◆ **PAGE TEXT**
◆ ◆ ◆ ◆
Ranges and Precisions in Decimal Representation - Oracle® Solaris Studio 12.4: Numerical Computation Guide

Language:

2.2.6 Ranges and Precisions in Decimal Representation

This section covers the notions of range and precision for a given storage format. It includes the ranges and precisions corresponding to the IEEE single, double, and quadruple formats and to the implementations of IEEE double-extended format on x86 architectures. For concreteness, in defining the notions of range and precision, refer to the IEEE single format.

The IEEE standard specifies that 32 bits be used to represent a floating-point number in single format. Because there are only finitely many combinations of 32 zeroes and ones, only finitely many numbers can be represented by 32 bits.

It is natural to ask what are the decimal representations of the largest and smallest positive numbers that can be represented in this particular format.

If you introduce the concept of range, you can rephrase the question instead to ask what is the range, in decimal notation, of numbers that can be represented by the IEEE single format?

Taking into account the precise definition of IEEE single format, you can prove that the range of floating-point numbers that can be represented in IEEE single format, if restricted to positive normalized numbers, is as follows:

1.175...× (10^-38) to 3.402... ×(10⁺³⁸)

A second question refers to the precision of the numbers represented in a given format. These notions are explained by looking at some pictures and examples.

The IEEE standard for binary floating-point arithmetic specifies the set of numerical values representable in the single format. Remember that this set of numerical values is described as a set of binary floating-point numbers. The significand of the IEEE single format has 23 bits, which together with the implicit leading bit, yield 24 digits (bits) of (binary) precision.

One obtains a different set of numerical values by marking the numbers (representable by q decimal digits in the significand) on the number line:

x = (x₁.x₂ x₃...x_q) × (10ⁿ)

The following figure exemplifies this situation:

Figure 2-5 Comparison of a Set of Numbers Defined by Digital and Binary Representation

image:Comparison of a Set of Numbers Defined by Digital and Binary Representation

Notice that the two sets are different. Therefore, estimating the number of significant decimal digits corresponding to 24 significant binary digits, requires reformulating the problem.

Reformulate the problem in terms of converting floating-point numbers between binary representations (the internal format used by the computer) and the decimal format (the format users are usually interested in). In fact, you might want to convert from decimal to binary and back to decimal, as well as convert from binary to decimal and back to binary.

It is important to notice that because the sets of numbers are different, conversions are in general inexact. If done correctly, converting a number from one set to a number in the other set results in choosing one of the two neighboring numbers from the second set (which one specifically is a question related to rounding).

Consider some examples. Suppose you are trying to represent a number with the following decimal representation in IEEE single format:

x = x₁.x₂ x₃... × 10ⁿ

Because there are only finitely many real numbers that can be represented exactly in IEEE single format, and not all numbers of the above form are among them, in general it will be impossible to represent such numbers exactly. For example, let

y = 838861.2, z = 1.3

and run the following Fortran program:

  REAL Y, Z
  Y = 838861.2
  Z = 1.3
 WRITE(*,40) Y
40  FORMAT("y: ",1PE18.11)
◆ ◆ ◆ ◆
◆ **ACTIONS TO TAKE**
1 > Reproduce the part of the section on decimal ranges and precisions that begins at the words "image:Comparison of a" and stops after "back to binary.".
2 > For each statement, say yes or no according to the section on decimal ranges and precisions, and quote the words that decide it. (a) The significand of the IEEE single format has 24 bits. (b) The IEEE standard specifies that 32 bits be used for a floating-point number in single format. (c) Conversions between the binary and decimal sets of numbers are in general exact.

◆ **DATA SEGMENT**
◆ ◆ ◆ ◆
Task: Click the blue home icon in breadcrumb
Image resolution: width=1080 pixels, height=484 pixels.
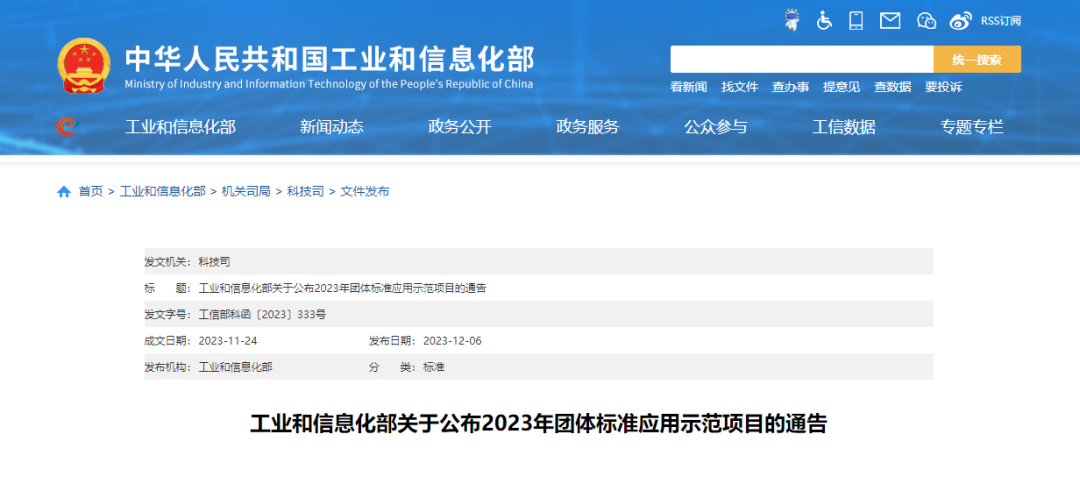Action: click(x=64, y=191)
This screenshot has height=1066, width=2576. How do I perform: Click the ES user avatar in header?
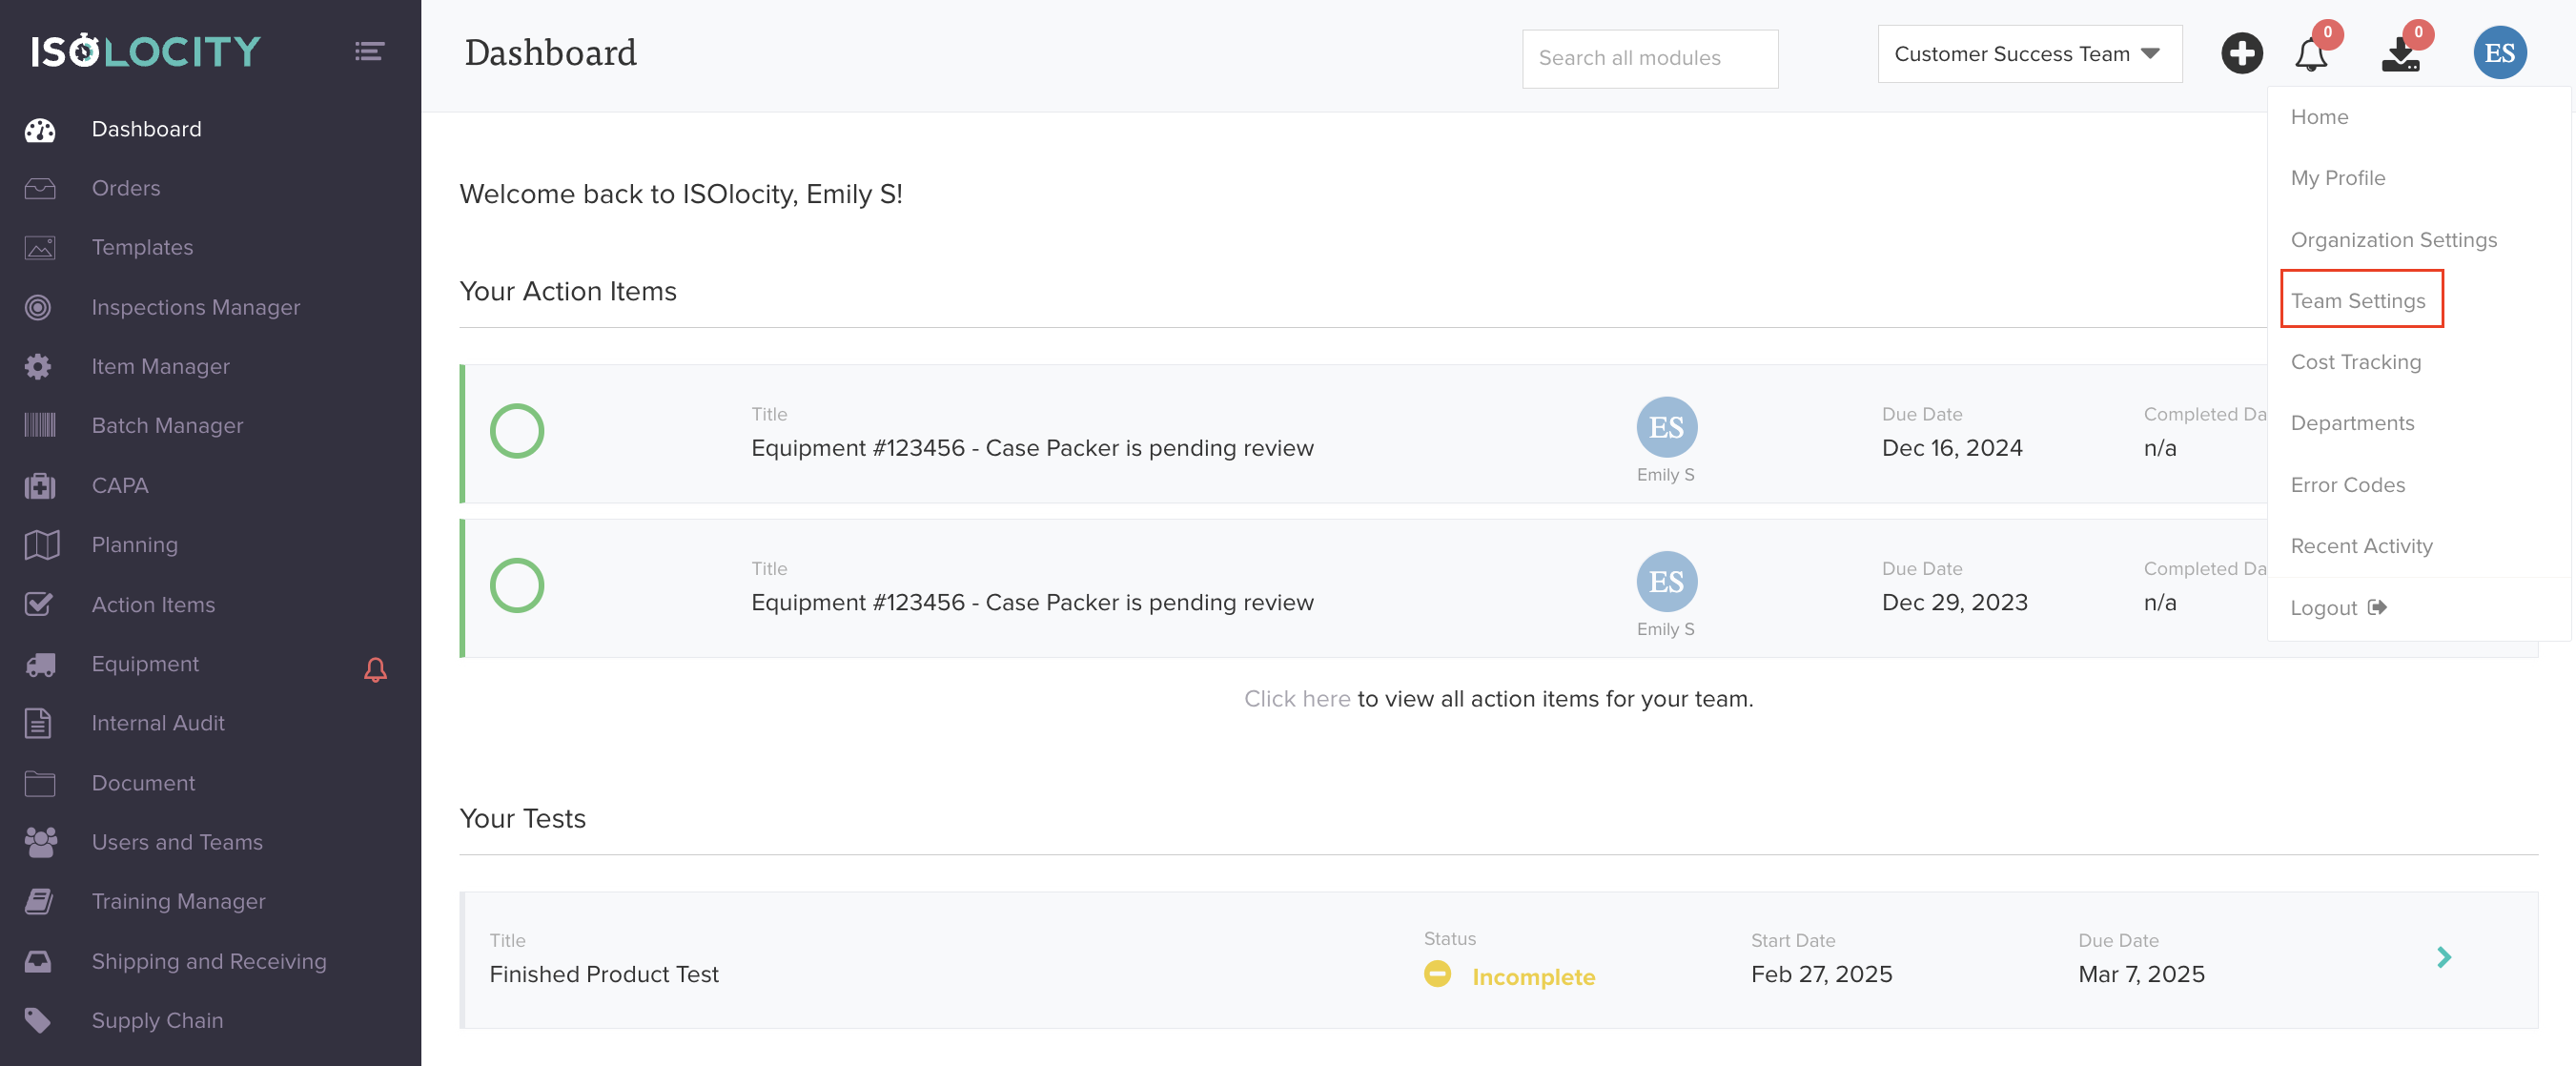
◆ ◆ ◆ ◆
◆ **FINAL ANSWERS**
1 >
image:Comparison of a Set of Numbers Defined by Digital and Binary Representation

Notice that the two sets are different. Therefore, estimating the number of significant decimal digits corresponding to 24 significant binary digits, requires reformulating the problem.

Reformulate the problem in terms of converting floating-point numbers between binary representations (the internal format used by the computer) and the decimal format (the format users are usually interested in). In fact, you might want to convert from decimal to binary and back to decimal, as well as convert from binary to decimal and back to binary.

2 >
(a) No: "The significand of the IEEE single format has 23 bits, which together with the implicit leading bit, yield 24 digits (bits) of (binary) precision."
(b) Yes: "The IEEE standard specifies that 32 bits be used to represent a floating-point number in single format."
(c) No: "because the sets of numbers are different, conversions are in general inexact."